Умение Дона Эйглера манипулировать атомами помогло проворным политикам в США, а затем и Японии развернуть за счет бюджета большие научно-исследовательские программы. За ними последовали и иные не слишком застенчивые правительства по всему миру; впрочем, об этом уже рассказано – в главе 1. И все же до середины 1990-х годов ни в одной лаборатории за городской чертой Альмадена не смогли воспроизвести эксперимент Дона Эйглера – уже потому, что нигде в мире ни у кого не было такого хорошего туннельного микроскопа, как в Альмадене. Только потом Герхард Мейер из Берлинского свободного университета сумел придумать усовершенствования, позволившие поставить производство туннельных микроскопов, пригодных для манипуляции атомами, на поток (причем каждый такой прибор стоил немало – примерно 0,4 млн евро!).
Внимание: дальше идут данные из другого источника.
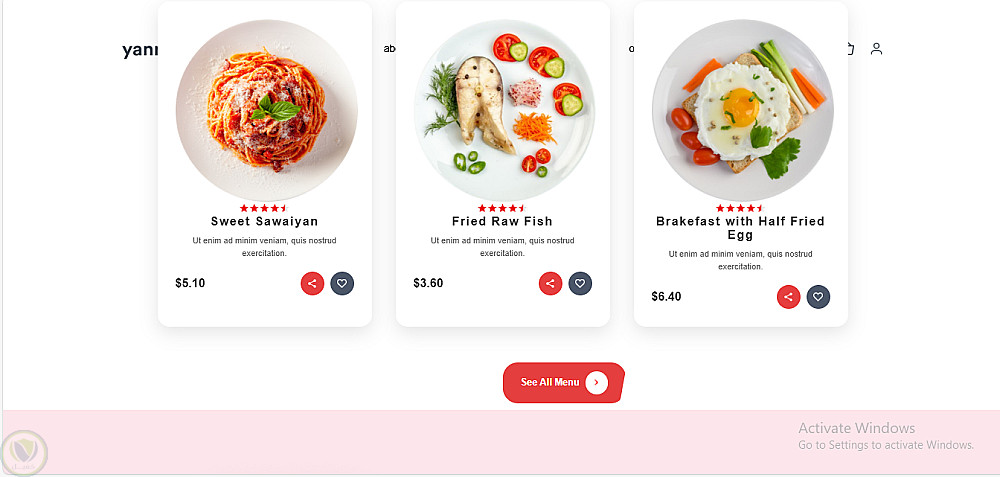
Task: Click the $5.10 price on Sweet Sawaiyan
Action: [190, 283]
И ВСЕ-ТАКИ ОНА ВЕРТИТСЯ! [16]16
  Слова, приписываемые Галилею («она» – это Земля), которые он будто бы пробормотал после того, как его заставили отречься от приверженности гелиоцентрической системе. ( Прим. перев.).


[Закрыть]

Дон Эйглер, что и говорить, первопроходец, но его удача породила новые вопросы. Например: а нельзя ли перемещать одиночные большие молекулы? Иголка может «наступить» не только на атом, но и на молекулу, и та схватится за кончик иглы. Но в молекуле, особенно огромной, и атомов много, и энергия захвата рассеется на многочисленных химических связях между атомами внутри молекулы. В итоге молекула не сдвинется, а то и слетит с иглы – если экспериментатор надавит на молекулу чуть посильнее.

Мы – то есть физик из лаборатории IBMв Цюрихе Джим Гимжевски и я – предложили свое решение этой задачи. Джим был из тех начинающих физиков, которые, как считало руководство IBM,должны были освоить работу с туннельным микроскопом и научиться применять этот прибор во всех областях физики и химии для изучения поверхностей. Прибор, совсем новый, позволял наблюдать явления, разворачивающиеся на поверхностях металлов и полупроводников, – можно было, к примеру, «увидеть», как атом бора (бор используется в качестве примеси, усиливающей нужные свойства полупроводника) влезает в атомную решетку полупроводника и как искажается эта решетка после появления энергичного пришельца. Микроскоп одарял нас прекрасными и весьма поучительными изображениями, но главное – очень уж не хотелось, чтобы весь приоритет заграбастали ловкачи из IBM.Еще в 1988 году, когда я пропускал электрический ток через молекулу, работая вместе с Авирамом в Нью-Йорке, Джим в Цюрихе получил первые изображения большой молекулы – фталоцианина (это такой краситель) – на поверхности серебряной подложки (см. Приложение I).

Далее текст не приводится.